Begin

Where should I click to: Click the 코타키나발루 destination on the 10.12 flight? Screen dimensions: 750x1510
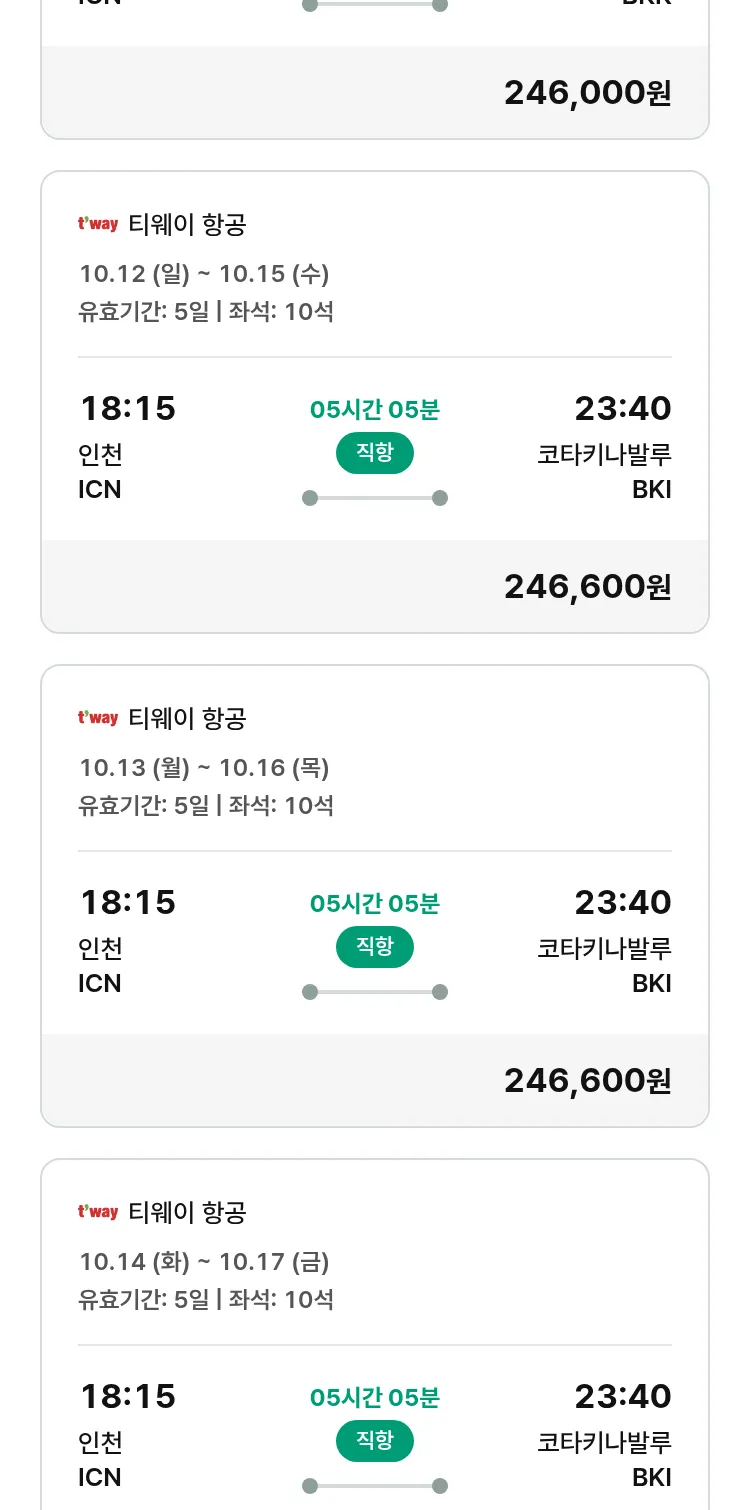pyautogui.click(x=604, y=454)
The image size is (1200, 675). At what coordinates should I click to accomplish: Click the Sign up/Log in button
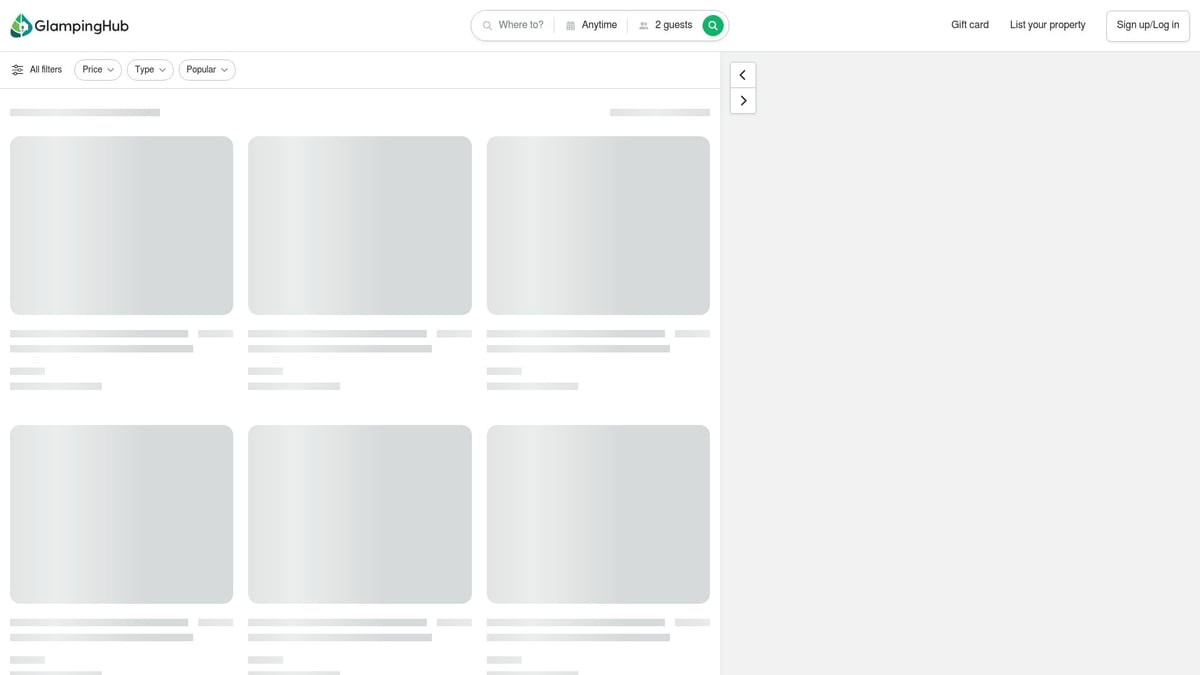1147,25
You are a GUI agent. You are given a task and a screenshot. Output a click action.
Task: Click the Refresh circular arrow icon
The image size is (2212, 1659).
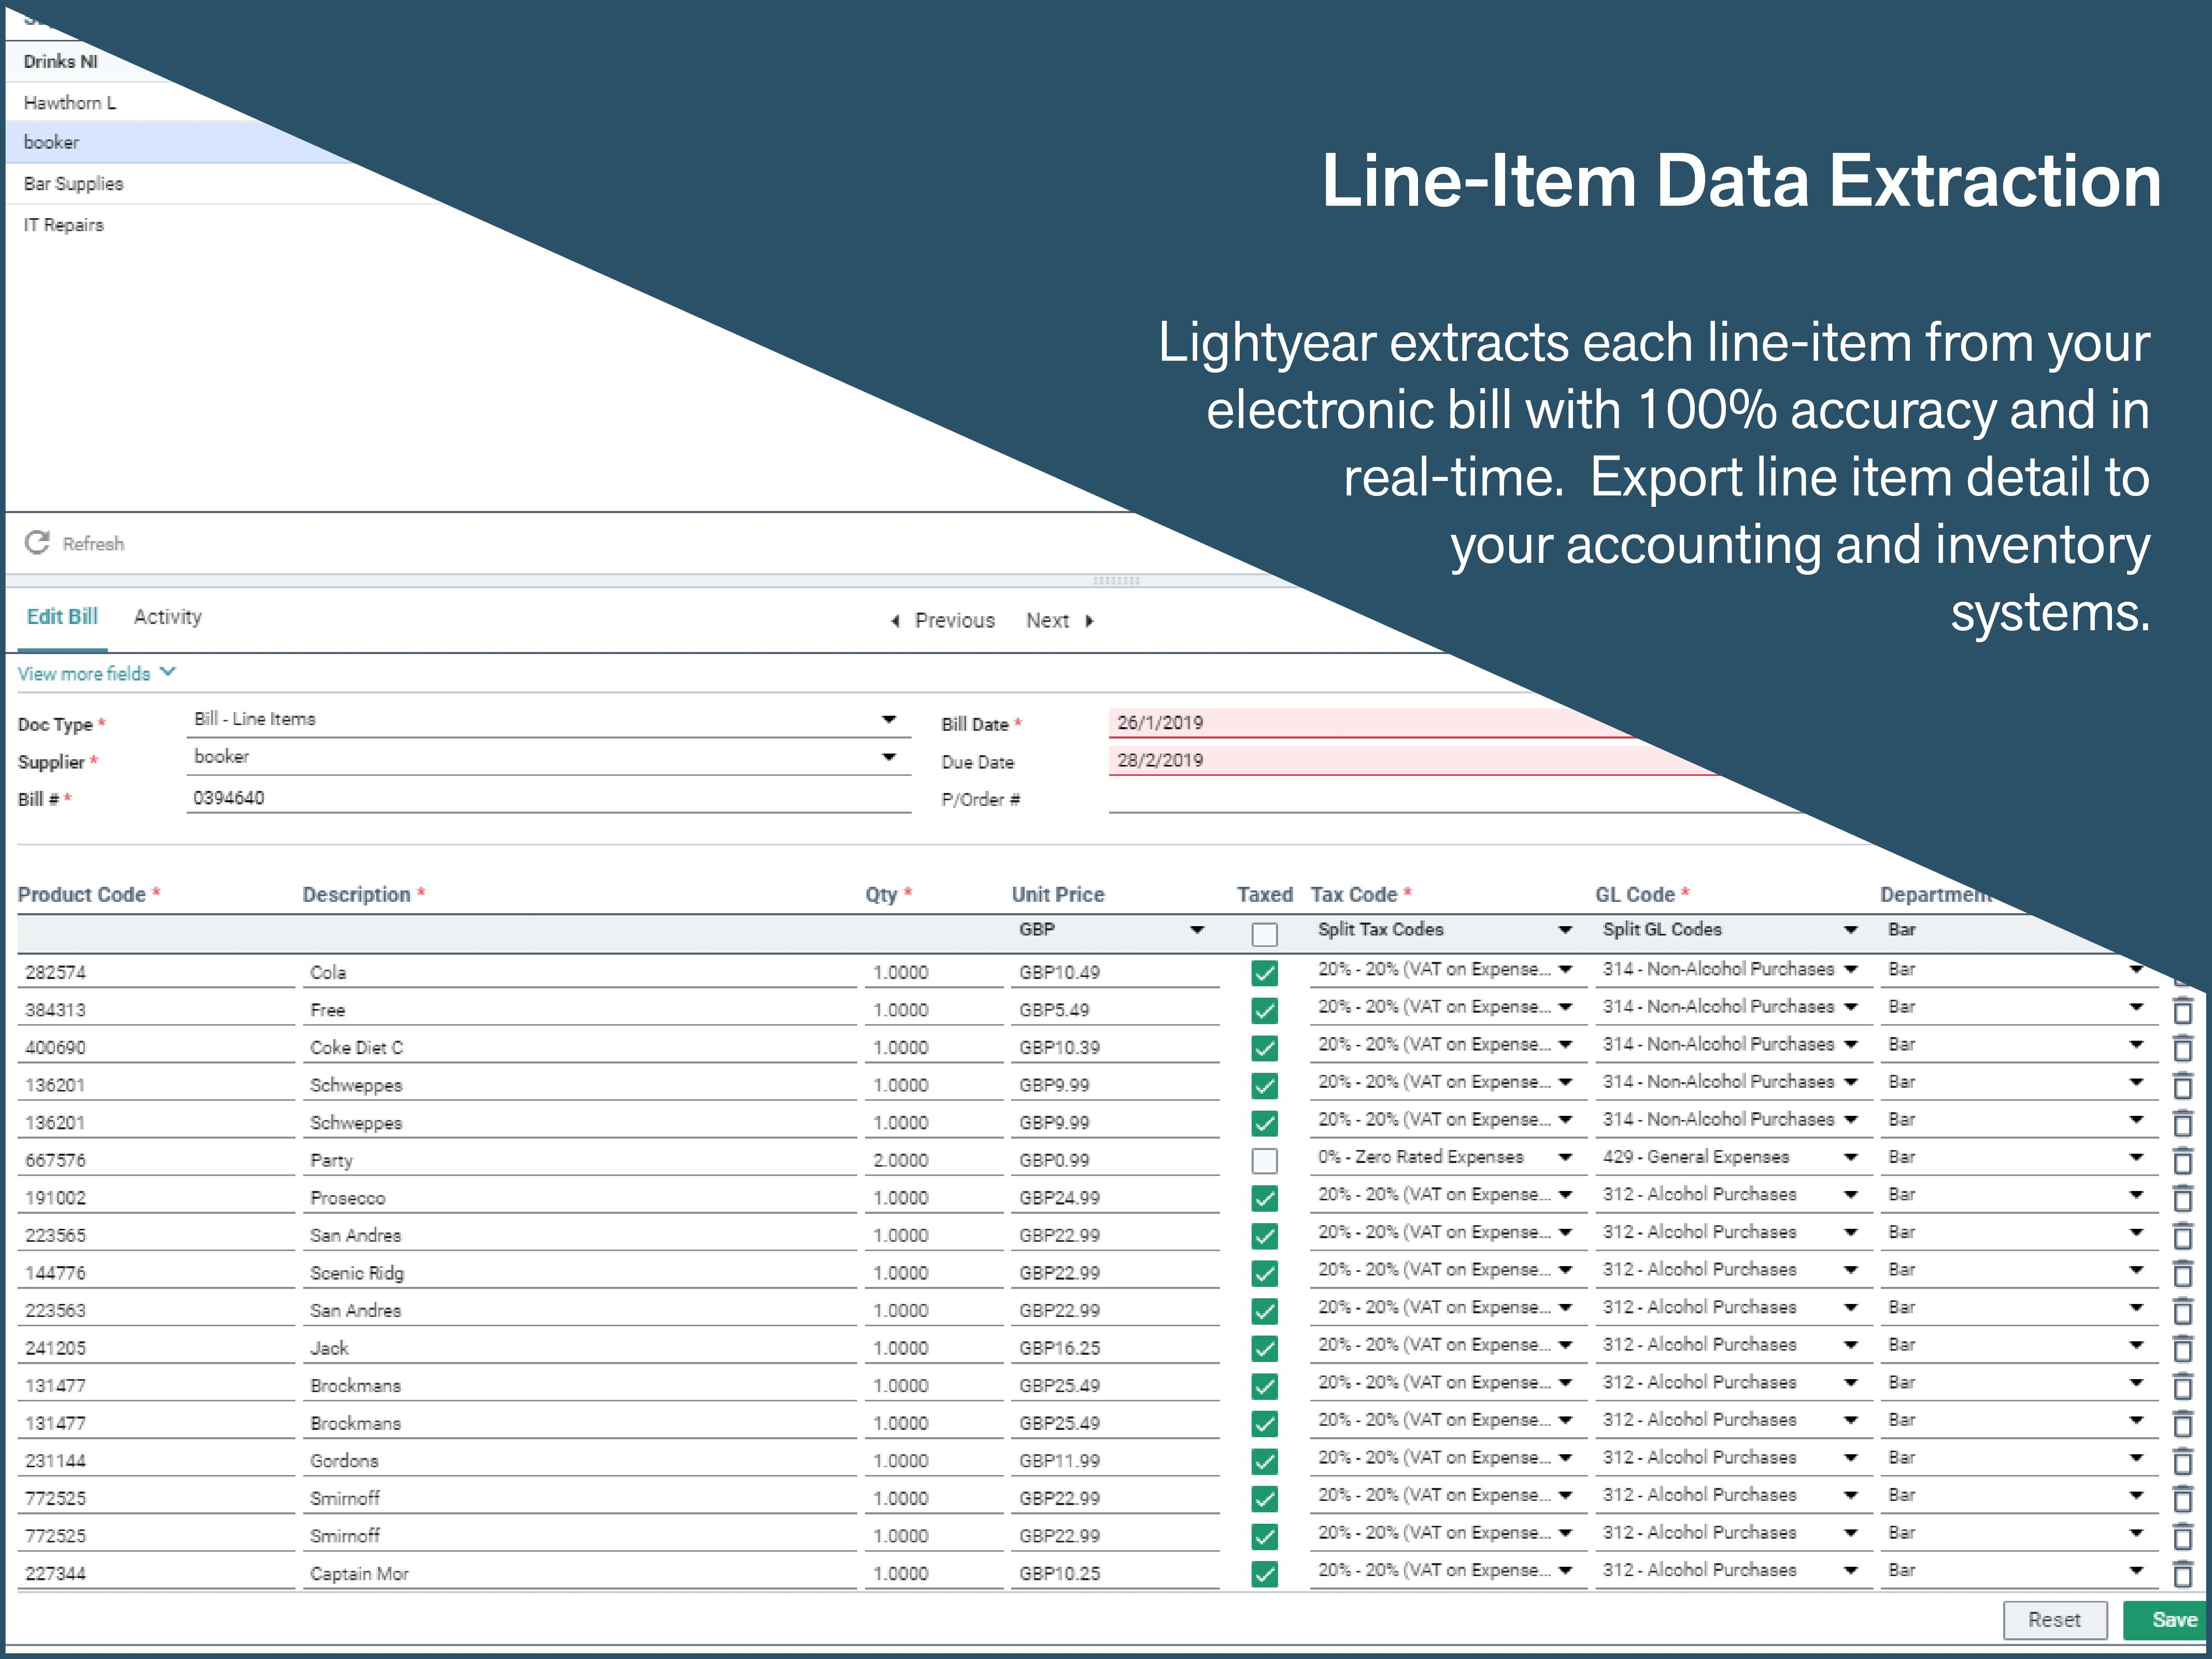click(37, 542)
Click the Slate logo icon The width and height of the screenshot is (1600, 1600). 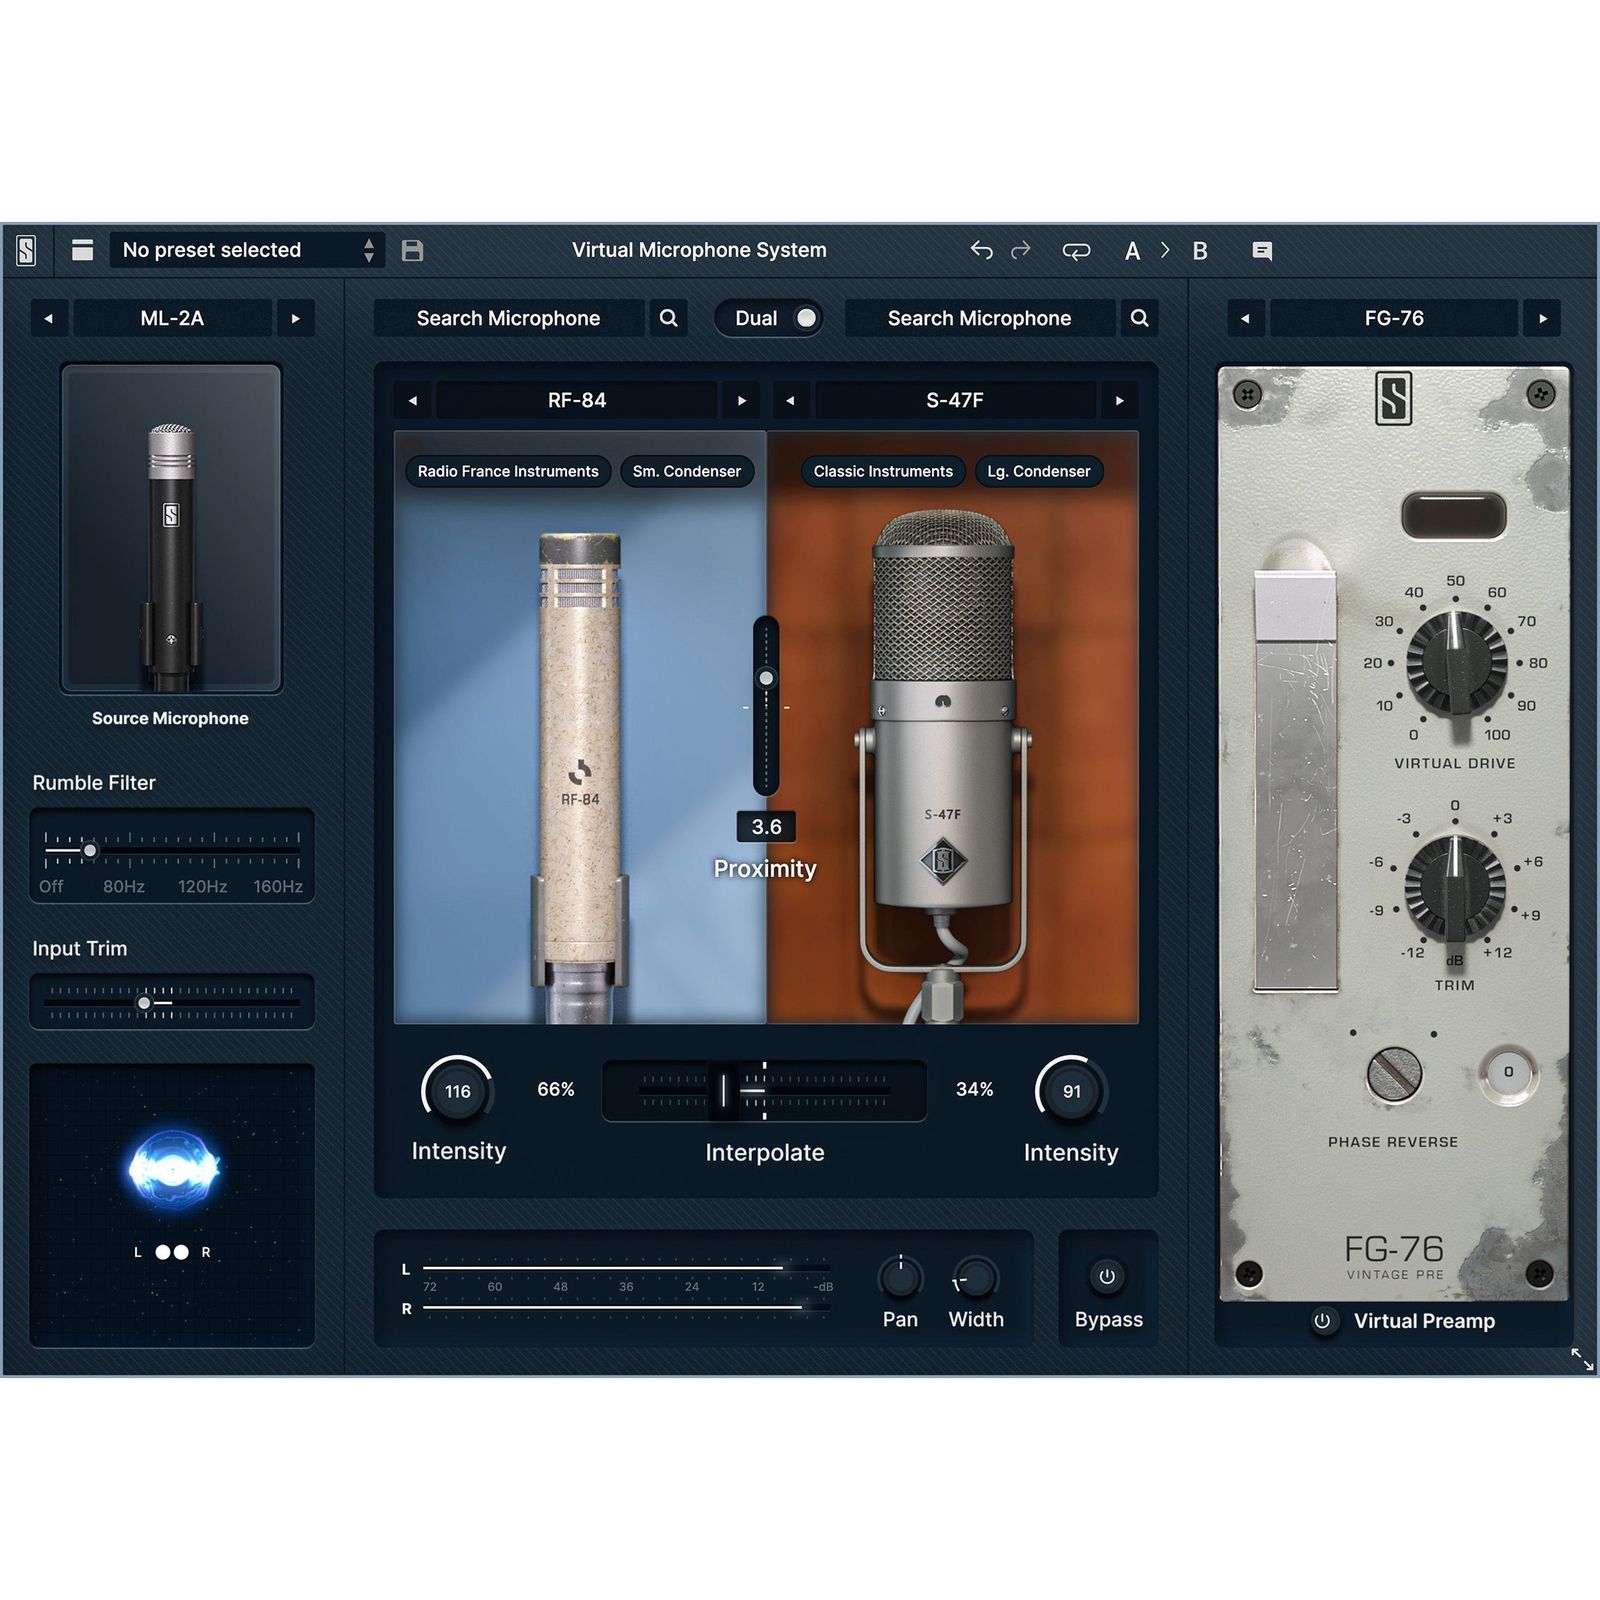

End

▶ [What you should do] Turn the entries above into a JSON list of strings, one string per line, with blank lines left out. Leave the pictures out of the list.

▶ [Written response]
[
  "Where should I click to: Click the 코타키나발루 destination on the 10.12 flight? Screen dimensions: 750x1510",
  "pyautogui.click(x=604, y=454)",
  "The image size is (1200, 675). At what coordinates should I click to accomplish: Click the Sign up/Log in button",
  "1147,25",
  "You are a GUI agent. You are given a task and a screenshot. Output a click action.",
  "Task: Click the Refresh circular arrow icon",
  "The image size is (2212, 1659).",
  "click(37, 542)",
  "Click the Slate logo icon The width and height of the screenshot is (1600, 1600). "
]